The Clear Creek Watershed (CCW) includes activities in the upper watershed to reduce flooding and improve water quality, as well as infrastructure projects in the city of Coralville to protect commercial and residential property from flooding.
The Clear Creek Watershed covers 66,132 acres (104 square miles), spanning parts of Iowa and Johnson counties in Southeast Iowa. Clear Creek empties into the Iowa River at Coralville. The watershed lies entirely within the Southern Iowa Drift Plain, comprised of glacial deposits broken up by many small creeks that have molded the landscape into rolling hills and valleys. Abundant rainfall and fertile soils allowed the conversion of the natural prairie and forested landscape to large-scale intensive agriculture, consisting mainly of a corn-soybean rotation. Eighty-four percent of cropland in the upper portions of the watershed is classified as highly erodible. Intensive agriculture on these soils in a moist climate, coupled with stream channelization in the headwaters and increasing urbanization in the lower portions of the watershed, contribute to flash flooding and water-quality degradation after intense spring storms.

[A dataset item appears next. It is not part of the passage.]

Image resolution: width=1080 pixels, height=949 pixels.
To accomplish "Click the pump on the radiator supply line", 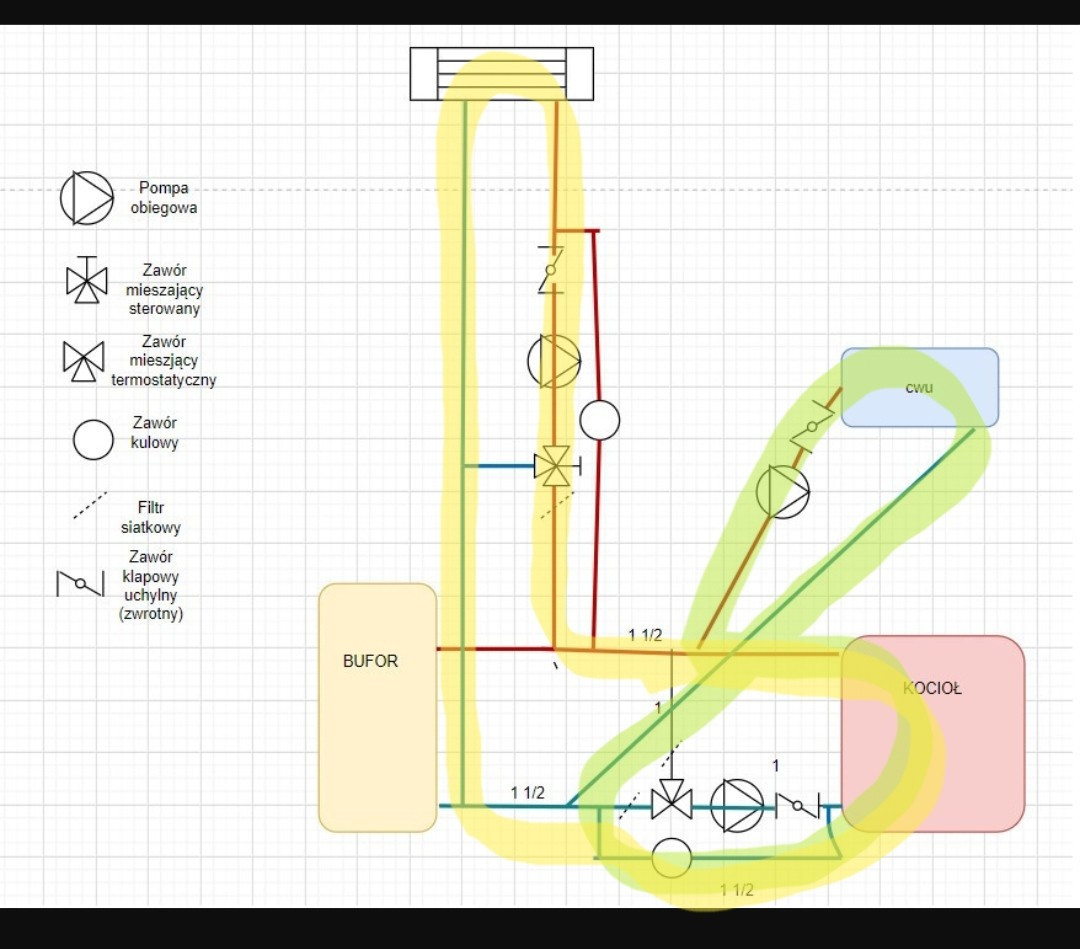I will pos(554,361).
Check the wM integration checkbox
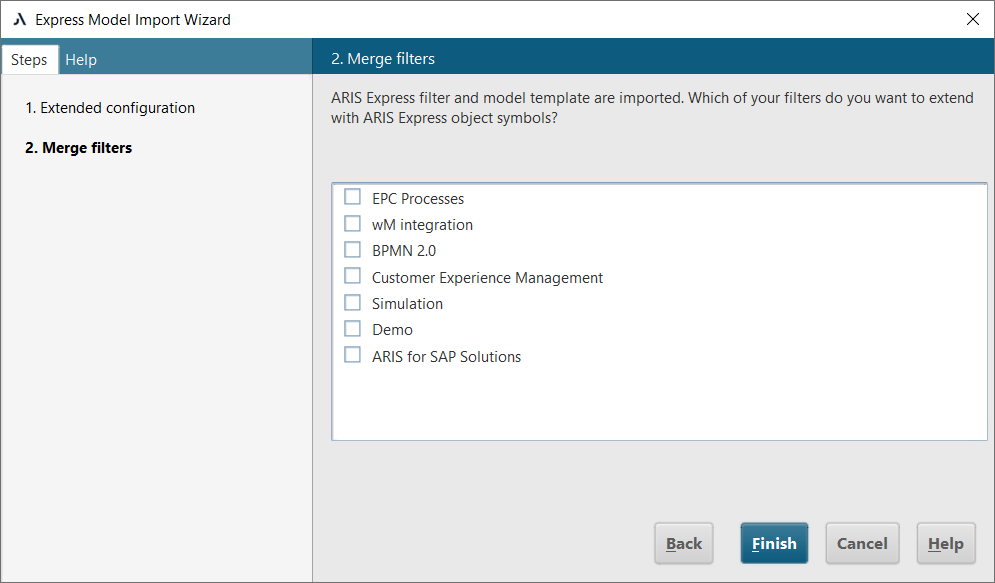 click(x=352, y=223)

The city of Coralville is set along Clear Creek where it joins the Iowa River, leaving it particularly vulnerable to flooding. Recent floods have had a devastating impact on the local economy, causing many businesses to relocate. Unprotected storm sewer discharge points along the creeks and river leave systems vulnerable to backwater. The city determined that it was imperative to construct flood mitigation projects, especially for the existing storm sewer system, to protect businesses and residents from future floods. The Iowa Watershed Approach will provide funding for the city to reconstruct Stormwater Pump Stations (PS) 7 and 8 to the same design level as all other Coralville flood mitigation projects. PS 7 protects about 42.8 acres of developed property, and PS 8 protects about 135.9 acres. This project will benefit every property owner and tenant within these regions.